I completely agree, Don, that we need an amendment to prevent this kind of thing from happening in the future. I’m not sure how it would look, but this reeks of the kind of thing the equal protections clause was designed to prevent in the first place.
And while it is just as “easy” to remove a clause from the constitution as adding one, it’s much more difficult from the political perspective. It’s is far easier to prevent someone from taking away rights than it is to grant rights. Furthermore, the Yes on 8 base gets very active because they “fear” something bad (as false as that is), while much of the No on 8 base has the attitude of “I don’t care; let them do what they want. So while I’m there anyway, I’ll vote No.” Getting them to turn out to grant a right to same-sex marriage is much harder. Also, there are a lot of people who say “I’m against gay marriage, but I don’t want to take away a right that they already have.” As incoherent as that statement seems, it works in our favor.

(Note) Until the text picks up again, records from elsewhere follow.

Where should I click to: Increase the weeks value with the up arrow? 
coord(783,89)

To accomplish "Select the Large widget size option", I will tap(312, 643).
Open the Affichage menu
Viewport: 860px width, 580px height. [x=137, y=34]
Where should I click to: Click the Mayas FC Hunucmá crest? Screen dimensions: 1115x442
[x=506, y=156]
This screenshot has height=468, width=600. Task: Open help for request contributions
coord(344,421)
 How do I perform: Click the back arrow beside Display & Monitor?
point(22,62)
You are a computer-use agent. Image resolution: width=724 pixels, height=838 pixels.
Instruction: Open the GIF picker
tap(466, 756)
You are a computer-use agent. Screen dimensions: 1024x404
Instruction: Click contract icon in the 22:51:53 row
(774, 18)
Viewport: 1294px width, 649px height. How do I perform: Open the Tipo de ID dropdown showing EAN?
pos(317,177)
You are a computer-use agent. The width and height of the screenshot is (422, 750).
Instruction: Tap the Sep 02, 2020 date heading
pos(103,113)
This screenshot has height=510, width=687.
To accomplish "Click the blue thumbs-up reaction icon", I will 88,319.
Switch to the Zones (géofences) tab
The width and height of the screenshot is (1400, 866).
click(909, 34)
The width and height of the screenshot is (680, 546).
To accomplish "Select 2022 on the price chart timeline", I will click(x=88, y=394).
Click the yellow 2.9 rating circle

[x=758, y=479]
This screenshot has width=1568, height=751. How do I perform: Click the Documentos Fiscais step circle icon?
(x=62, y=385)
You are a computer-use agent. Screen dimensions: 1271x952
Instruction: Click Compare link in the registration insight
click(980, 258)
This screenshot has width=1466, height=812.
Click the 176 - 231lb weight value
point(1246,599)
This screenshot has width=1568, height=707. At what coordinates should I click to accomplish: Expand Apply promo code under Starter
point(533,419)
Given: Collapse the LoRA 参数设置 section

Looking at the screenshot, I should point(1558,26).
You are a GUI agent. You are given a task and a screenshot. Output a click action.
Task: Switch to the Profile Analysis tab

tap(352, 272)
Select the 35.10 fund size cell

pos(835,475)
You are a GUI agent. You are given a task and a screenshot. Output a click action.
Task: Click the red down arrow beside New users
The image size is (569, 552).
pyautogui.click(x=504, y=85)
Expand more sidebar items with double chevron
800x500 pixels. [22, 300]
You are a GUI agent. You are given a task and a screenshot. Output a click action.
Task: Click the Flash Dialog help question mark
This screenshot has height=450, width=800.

The good news is that, in Massachusetts, the percentage in favor of gay marriage rises each and every year. Pro-equality legislators have been reelected, while anti-equality legislators are voted out of office. The issue is that this takes time to build support; and we don’t have time right now. If we get through this, we’ll be good for a long time to come in my opinion. But we have to get through this first.
Don, be careful what you wish for. You can theoretically set the bar for Constitutional amendments as high as you want, but it applies to all amendments, not just ones you don’t like.
So the high bar for the U.S. constitution will, for example, help prevent an anti-gay-marriage amendment from going through. But then again, the ERA got 35 states and would have passed if the bar was lower. And so on. Similarly, the California cutoff may make it easier to pass an antigay amendment now, but it will also make it easier to pass a progay amendment down the road whether or not prop 8 goes through.